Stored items
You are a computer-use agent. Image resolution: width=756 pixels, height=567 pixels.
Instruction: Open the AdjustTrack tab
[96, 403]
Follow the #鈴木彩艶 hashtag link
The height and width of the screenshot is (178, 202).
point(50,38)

◆ AIM OF THE EXERCISE
All records should be returned verbatim, none left out.

◆ ANSWER TO THIS EXERCISE
You are a computer-use agent. Image resolution: width=756 pixels, height=567 pixels.
Instruction: Open the AdjustTrack tab
[96, 403]
Follow the #鈴木彩艶 hashtag link
The height and width of the screenshot is (178, 202).
point(50,38)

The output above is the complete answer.